What they are doing by this is of course to make any kind of subversion a hell of a lot harder and I welcome that. It serves as a strong signal that they want to protect my data and I welcome that. To me this definitely makes them the most trusted AI vendor at the moment by far.

As soon as you start going down the rabbit hole of state sponsored supply chain alteration, you might as well just stop the conversation. There's literally NOTHING you can do to stop that specific attack vector.

History has shown, at least to date, Apple has been a good steward. They're as good a vendor to trust as anyone. Given a huge portion of their brand has been built on "we don't spy on you" - the second they do they lose all credibility, so they have a financial incentive to keep protecting your data.

Apple have name/address/credit-card/IMEI/IMSI tuples stored for every single Apple device. iMessage and FaceTime leak numbers, so they know who you talk to. They have real-time location data.

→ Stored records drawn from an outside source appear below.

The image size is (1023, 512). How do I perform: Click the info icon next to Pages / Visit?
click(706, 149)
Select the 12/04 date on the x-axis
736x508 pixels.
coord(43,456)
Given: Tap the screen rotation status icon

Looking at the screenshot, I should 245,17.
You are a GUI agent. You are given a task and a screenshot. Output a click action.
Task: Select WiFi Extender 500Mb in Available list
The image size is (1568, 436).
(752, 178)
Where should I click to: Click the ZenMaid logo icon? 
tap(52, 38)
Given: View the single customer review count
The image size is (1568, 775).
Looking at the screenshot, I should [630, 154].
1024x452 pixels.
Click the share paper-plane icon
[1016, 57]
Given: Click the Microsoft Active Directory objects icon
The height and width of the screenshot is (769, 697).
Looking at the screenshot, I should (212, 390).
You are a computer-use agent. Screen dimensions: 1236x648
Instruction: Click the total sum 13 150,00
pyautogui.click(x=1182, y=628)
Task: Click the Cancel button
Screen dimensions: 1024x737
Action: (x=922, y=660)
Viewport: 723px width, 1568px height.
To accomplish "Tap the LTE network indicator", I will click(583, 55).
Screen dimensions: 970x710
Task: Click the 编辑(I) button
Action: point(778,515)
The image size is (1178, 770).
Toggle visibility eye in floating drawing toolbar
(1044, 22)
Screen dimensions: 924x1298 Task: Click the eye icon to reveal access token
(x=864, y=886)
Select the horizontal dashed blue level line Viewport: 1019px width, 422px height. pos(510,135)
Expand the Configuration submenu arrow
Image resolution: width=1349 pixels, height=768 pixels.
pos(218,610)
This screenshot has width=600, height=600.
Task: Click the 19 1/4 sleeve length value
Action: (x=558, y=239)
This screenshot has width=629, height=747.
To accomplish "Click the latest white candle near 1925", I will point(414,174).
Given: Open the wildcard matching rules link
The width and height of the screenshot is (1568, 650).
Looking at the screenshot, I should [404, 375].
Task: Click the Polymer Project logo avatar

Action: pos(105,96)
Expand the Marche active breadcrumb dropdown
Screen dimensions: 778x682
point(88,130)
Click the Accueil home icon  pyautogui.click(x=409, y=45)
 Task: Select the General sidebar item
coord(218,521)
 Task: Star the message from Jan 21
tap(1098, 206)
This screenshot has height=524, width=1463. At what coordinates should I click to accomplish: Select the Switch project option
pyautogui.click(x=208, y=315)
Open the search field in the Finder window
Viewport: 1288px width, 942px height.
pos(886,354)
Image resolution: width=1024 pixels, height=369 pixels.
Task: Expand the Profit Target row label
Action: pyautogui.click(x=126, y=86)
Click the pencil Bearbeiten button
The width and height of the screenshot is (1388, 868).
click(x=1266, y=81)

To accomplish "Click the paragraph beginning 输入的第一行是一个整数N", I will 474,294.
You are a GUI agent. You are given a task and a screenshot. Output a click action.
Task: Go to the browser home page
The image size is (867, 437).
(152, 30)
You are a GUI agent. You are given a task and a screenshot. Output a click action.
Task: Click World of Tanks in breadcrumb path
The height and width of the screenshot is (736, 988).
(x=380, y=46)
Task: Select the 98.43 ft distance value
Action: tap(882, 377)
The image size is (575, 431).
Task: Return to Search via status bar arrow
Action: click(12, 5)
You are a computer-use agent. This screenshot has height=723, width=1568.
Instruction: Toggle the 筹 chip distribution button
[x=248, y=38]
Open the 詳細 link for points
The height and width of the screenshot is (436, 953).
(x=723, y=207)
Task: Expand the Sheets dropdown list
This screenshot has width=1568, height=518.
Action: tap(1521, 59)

They get constant pings when you do anything on your device. Their applications bypass firewalls and VPNs. If you don't opt out, they have full unencrypted device backups, chat logs, photos and files. They made a big fuss about protecting you from Facebook and Google, then built their own targeted ad network. Opting out of all tracking doesn't really do that. And even if you trust them despite all of this, they've repeatedly failed to protect users even from external threats. The endless parade of iMessage zero-click exploits was ridiculous and preventable, CKV only shipped this year and isn't even on by default, and so on.

Apple have never been punished by the market for any of these things. The idea that they will "lose credibility" if they livestream your AI interactions to the NSA is ridiculous.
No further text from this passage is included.